2. Peter O'Toole - Goodbye, Mr. Chips (14 points)

3. Michel Bouquet - The Unfaithful Wife (9 points)

3. Robert Redford - Downhill Racer and Butch Cassidy and the Sundance Kid (9 points)

=== Best Actress ===
- Vanessa Redgrave - The Loves of Isadora (24 points)

2. Jane Fonda - They Shoot Horses, Don't They? (16 points)

3. Verna Bloom - Medium Cool (5 points)

3. Maggie Smith - The Prime of Miss Jean Brodie (5 points)

3. Ingrid Thulin - The Damned (5 points)

=== Best Supporting Actor ===
- Jack Nicholson - Easy Rider (majority vote - 1st ballot)

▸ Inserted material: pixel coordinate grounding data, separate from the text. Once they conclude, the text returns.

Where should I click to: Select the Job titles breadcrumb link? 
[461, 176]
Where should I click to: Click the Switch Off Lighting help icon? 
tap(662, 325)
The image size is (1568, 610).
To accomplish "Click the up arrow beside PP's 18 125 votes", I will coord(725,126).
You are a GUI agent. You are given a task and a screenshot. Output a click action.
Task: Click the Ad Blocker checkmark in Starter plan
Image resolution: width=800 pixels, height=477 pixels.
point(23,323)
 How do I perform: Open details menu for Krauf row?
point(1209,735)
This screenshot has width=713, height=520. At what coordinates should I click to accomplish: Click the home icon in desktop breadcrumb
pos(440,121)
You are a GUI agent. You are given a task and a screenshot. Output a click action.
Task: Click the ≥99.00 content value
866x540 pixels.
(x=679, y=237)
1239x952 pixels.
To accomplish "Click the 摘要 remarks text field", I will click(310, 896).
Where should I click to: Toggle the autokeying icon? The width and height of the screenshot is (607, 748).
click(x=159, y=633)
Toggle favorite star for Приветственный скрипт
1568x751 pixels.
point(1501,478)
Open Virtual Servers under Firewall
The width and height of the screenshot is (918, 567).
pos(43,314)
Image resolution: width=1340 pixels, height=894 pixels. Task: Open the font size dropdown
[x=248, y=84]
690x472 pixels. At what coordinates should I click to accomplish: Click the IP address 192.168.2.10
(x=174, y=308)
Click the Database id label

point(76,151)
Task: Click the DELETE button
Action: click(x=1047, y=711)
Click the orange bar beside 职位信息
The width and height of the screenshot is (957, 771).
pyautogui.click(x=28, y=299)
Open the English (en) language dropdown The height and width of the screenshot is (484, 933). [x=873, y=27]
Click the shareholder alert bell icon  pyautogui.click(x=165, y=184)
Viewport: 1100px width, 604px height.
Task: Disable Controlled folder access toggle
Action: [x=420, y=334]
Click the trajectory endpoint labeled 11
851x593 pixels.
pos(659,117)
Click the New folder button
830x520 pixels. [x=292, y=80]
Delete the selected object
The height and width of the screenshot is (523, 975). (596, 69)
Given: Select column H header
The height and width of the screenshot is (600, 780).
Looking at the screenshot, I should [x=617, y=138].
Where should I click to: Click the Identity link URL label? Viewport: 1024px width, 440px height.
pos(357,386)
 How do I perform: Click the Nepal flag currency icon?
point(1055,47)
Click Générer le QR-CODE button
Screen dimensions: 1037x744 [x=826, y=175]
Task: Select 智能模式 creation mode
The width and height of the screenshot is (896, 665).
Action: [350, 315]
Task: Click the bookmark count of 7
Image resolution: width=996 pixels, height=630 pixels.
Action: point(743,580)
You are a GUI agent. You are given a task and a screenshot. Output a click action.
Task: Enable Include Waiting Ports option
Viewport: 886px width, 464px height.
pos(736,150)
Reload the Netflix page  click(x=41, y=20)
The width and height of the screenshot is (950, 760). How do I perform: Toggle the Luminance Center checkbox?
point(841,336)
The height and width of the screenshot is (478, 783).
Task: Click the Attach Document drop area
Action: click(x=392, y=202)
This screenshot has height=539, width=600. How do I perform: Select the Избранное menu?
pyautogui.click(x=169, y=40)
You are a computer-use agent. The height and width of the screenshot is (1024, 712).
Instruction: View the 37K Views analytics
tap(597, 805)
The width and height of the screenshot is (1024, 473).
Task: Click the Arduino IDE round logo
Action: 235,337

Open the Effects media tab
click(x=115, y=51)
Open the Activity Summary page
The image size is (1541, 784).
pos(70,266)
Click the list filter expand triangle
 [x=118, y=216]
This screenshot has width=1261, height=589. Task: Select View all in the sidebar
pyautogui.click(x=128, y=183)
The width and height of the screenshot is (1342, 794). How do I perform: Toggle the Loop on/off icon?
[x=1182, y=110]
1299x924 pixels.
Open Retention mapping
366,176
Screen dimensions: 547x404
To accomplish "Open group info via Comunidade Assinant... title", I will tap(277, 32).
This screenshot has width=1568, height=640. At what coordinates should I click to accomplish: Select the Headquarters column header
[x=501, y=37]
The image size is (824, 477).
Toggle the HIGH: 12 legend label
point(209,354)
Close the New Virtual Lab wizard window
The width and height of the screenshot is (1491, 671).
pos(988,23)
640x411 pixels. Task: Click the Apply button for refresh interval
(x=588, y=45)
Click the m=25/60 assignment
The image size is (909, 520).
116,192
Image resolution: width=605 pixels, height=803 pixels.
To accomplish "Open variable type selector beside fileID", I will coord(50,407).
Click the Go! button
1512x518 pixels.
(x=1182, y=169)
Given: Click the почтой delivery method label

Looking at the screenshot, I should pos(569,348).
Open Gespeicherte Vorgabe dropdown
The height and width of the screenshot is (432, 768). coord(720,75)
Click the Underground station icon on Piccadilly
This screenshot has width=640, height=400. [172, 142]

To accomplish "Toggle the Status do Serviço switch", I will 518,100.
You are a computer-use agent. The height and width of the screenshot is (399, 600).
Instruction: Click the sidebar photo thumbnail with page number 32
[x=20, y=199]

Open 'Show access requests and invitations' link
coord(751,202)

=== Best Supporting Actress (tie) ===
- Delphine Seyrig - Stolen Kisses (13 points)
- Siân Phillips - Goodbye, Mr. Chips (13 points)

3. Verna Bloom - Medium Cool (12 points)

3. Dyan Cannon - Bob & Carol & Ted & Alice (12 points)

3. Celia Johnson - The Prime of Miss Jean Brodie

=== Best Screenplay ===
- Paul Mazursky and Larry Tucker - Bob & Carol & Ted & Alice (22 points)

2. Costa-Gavras and Jorge Semprún - Z (18 points)

3. Alvin Sargent - The Sterile Cuckoo (6 points)

=== Best Cinematography ===
- Lucien Ballard - The Wild Bunch (16 points)

2. Miroslav Ondricek - If.... (11 points)

3. Haskell Wexler - Medium Cool (8 points)

=== Special awards ===
- Ivan Passer for Intimate Lighting, "a first film of great originality."
- Dennis Hopper "for his achievements in Easy Rider as director, co-writer and co-star."